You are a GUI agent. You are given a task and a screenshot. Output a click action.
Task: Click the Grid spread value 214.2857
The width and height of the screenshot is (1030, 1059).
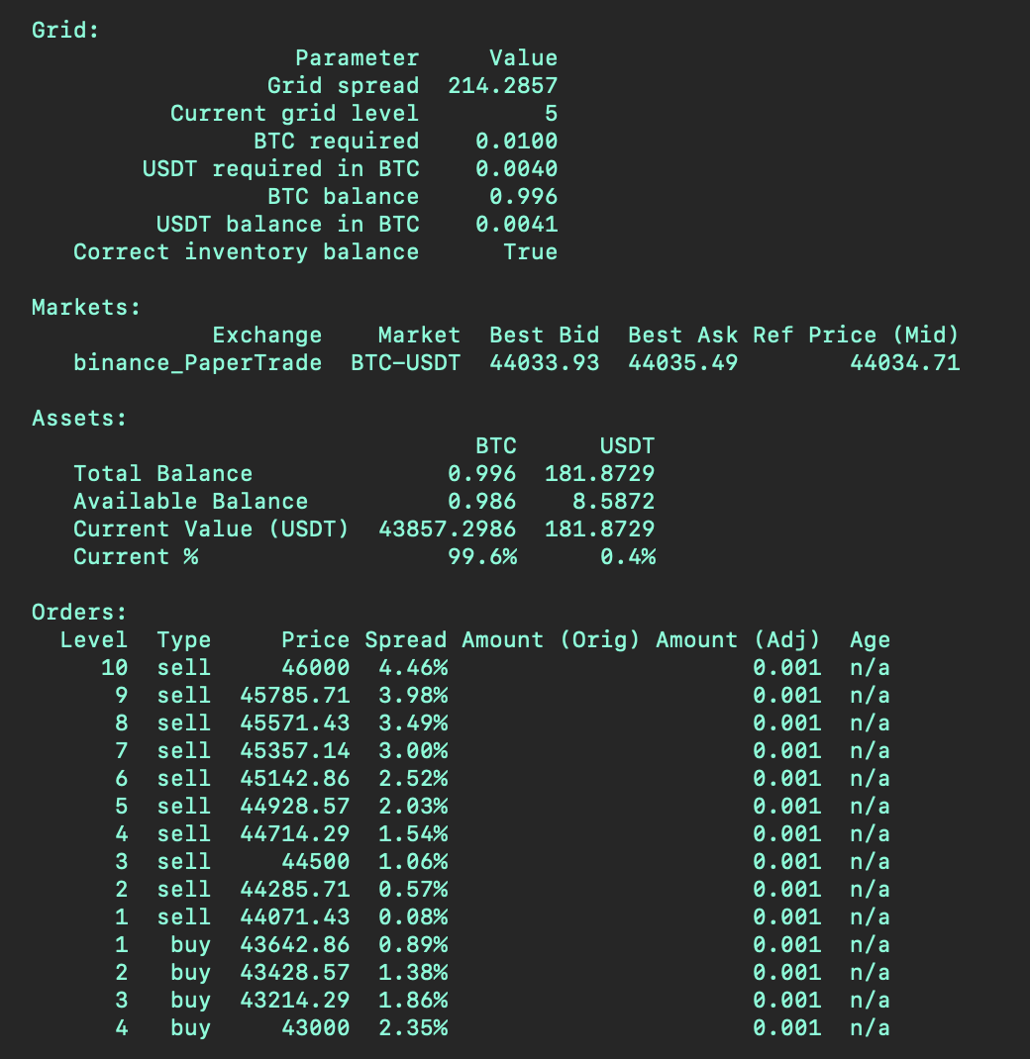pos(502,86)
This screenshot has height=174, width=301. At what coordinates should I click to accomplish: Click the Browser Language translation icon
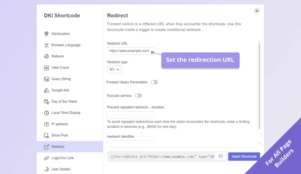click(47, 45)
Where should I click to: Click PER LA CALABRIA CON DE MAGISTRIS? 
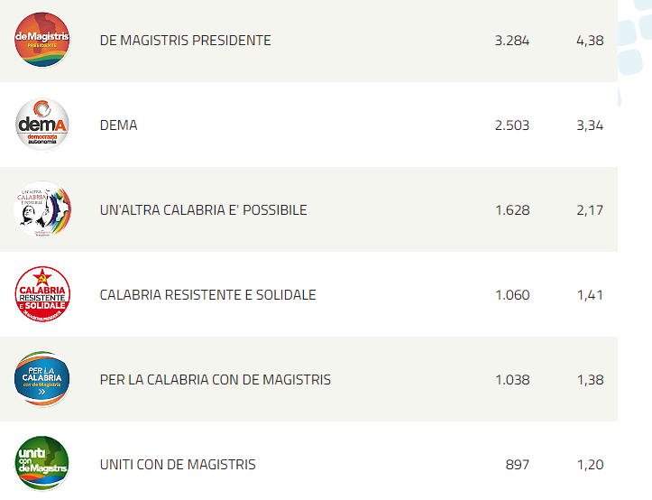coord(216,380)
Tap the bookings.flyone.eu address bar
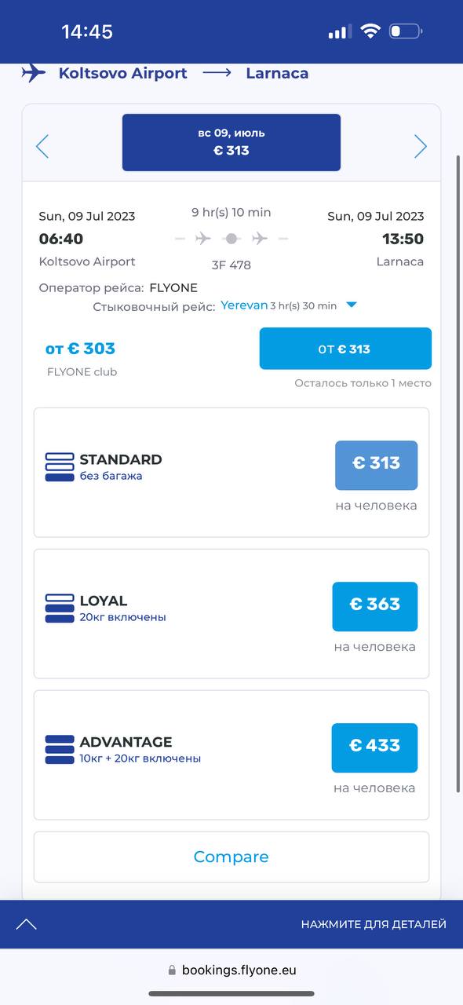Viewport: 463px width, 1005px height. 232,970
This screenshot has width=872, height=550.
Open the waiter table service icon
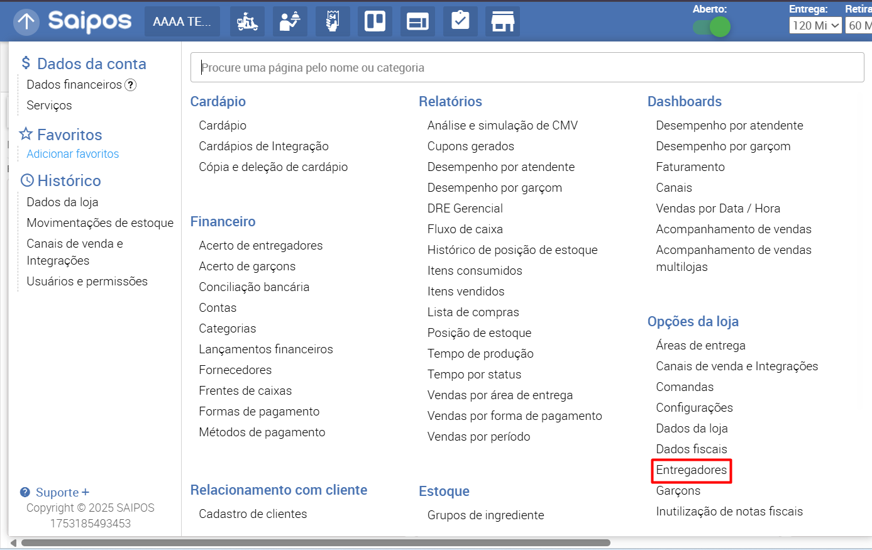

*GOAL OF THE EXERCISE:*
Write out the whole listing verbatim, images excluded.

*WRITTEN RESPONSE:*
You are a GUI agent. You are given a task and a screenshot. Output a click action.
Task: Click the Grid spread value 214.2857
The width and height of the screenshot is (1030, 1059).
pos(502,86)
This screenshot has height=174, width=301. At what coordinates should I click to accomplish: Click the Browser Language translation icon
click(47, 45)
Where should I click to: Click PER LA CALABRIA CON DE MAGISTRIS? 
coord(216,380)
Tap the bookings.flyone.eu address bar
Viewport: 463px width, 1005px height. 232,970
This screenshot has width=872, height=550.
Open the waiter table service icon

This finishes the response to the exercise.